6.13 Company Shareholder Meeting. As promptly as practicable after the Registration Statement has become effective, the Company will solicit written consents in order to obtain the Required Company Shareholder Approval.
6.14 Public Announcements.
(a) The Parties agree that during the Interim Period no public release, filing or announcement concerning this Agreement or the Ancillary Documents or the transactions contemplated hereby or thereby shall be issued by any Party or any of their Affiliates without the prior written consent of the SPAC and the Company (which consent shall not be unreasonably withheld, conditioned or delayed), except as such release or announcement may be required by applicable Law or the rules or regulations of any securities exchange, in which case the applicable Party shall use commercially reasonable efforts to allow the SPAC and the Company reasonable time to comment on, and arrange for any required filing with respect to, such release or announcement in advance of such issuance; provided, that subject to this Section 6.14, the Parties and their Affiliates may make internal communications regarding this Agreement or the Ancillary Documents or the transactions contemplated hereby or thereby to their and their Affiliates’ respective directors, officers and employees without the consent of any other Party and may make public statements regarding this Agreement or the Ancillary Documents or the transactions contemplated hereby or thereby containing information or events already publicly known other than as a result of a breach of this Section 6.14.
(b) The SPAC and the Company shall mutually agree upon and, as promptly as practicable after the execution of this Agreement (but in any event within four (4) Business Days thereafter), issue a press release announcing the execution of this Agreement (the “Signing Press Release”).

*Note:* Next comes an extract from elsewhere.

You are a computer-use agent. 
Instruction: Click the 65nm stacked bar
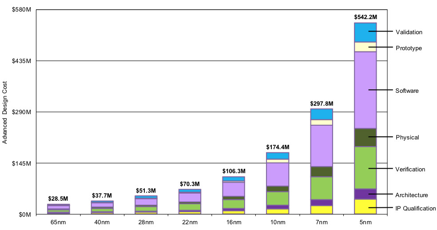point(58,209)
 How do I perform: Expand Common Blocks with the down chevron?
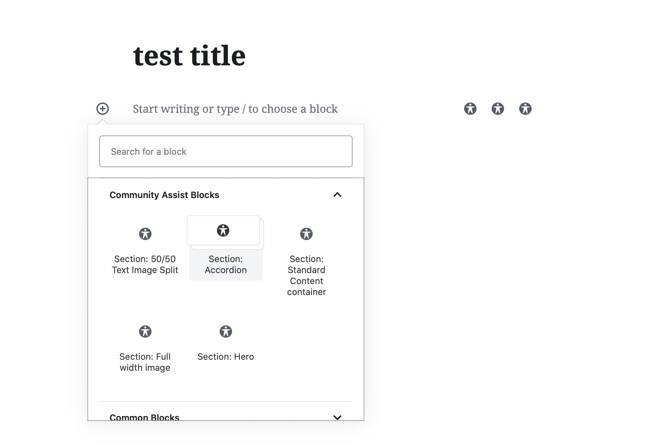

Promptly after the issuance of the Signing Press Release, the SPAC shall file a current report on Form 8-K (the “Signing Filing”) with the Signing Press Release and a description of this Agreement as required by Federal Securities Laws, which the Company shall review, comment upon and approve (which approval shall not be unreasonably withheld, conditioned or delayed) prior to filing. The SPAC and the Company shall mutually agree upon and, as promptly as practicable after the Closing (but in any event within four (4) Business Days thereafter), issue a press release announcing the consummation of the transactions contemplated by this Agreement (the “Closing Press Release”). Promptly after the issuance of the Closing Press Release, the Company shall file a report of foreign private issuer on Form 6-K and a shell company report on Form 20-F (the “Closing Filing”) with the Closing Press Release and a description of the Closing as required by Federal Securities Laws which the Company and the SPAC shall review, comment upon and approve (which approval shall not be unreasonably withheld, conditioned or delayed) prior to filing. In connection with the preparation of the Signing Press Release, the Signing Filing, the Closing Press Release, the Closing Filing, or any other report, statement, filing notice or application made by or on behalf of a Party to any Governmental Authority or other third party in connection with the transactions contemplated hereby, each Party shall, upon request by any other Party, furnish the Parties with all information concerning themselves, their respective directors, officers and equity holders, and such other matters as may be reasonably necessary or advisable in connection with the transactions contemplated hereby, or any other report, statement, filing, notice or application made by or on behalf of a Party to any third party and/ or any Governmental Authority in connection with the transactions contemplated hereby.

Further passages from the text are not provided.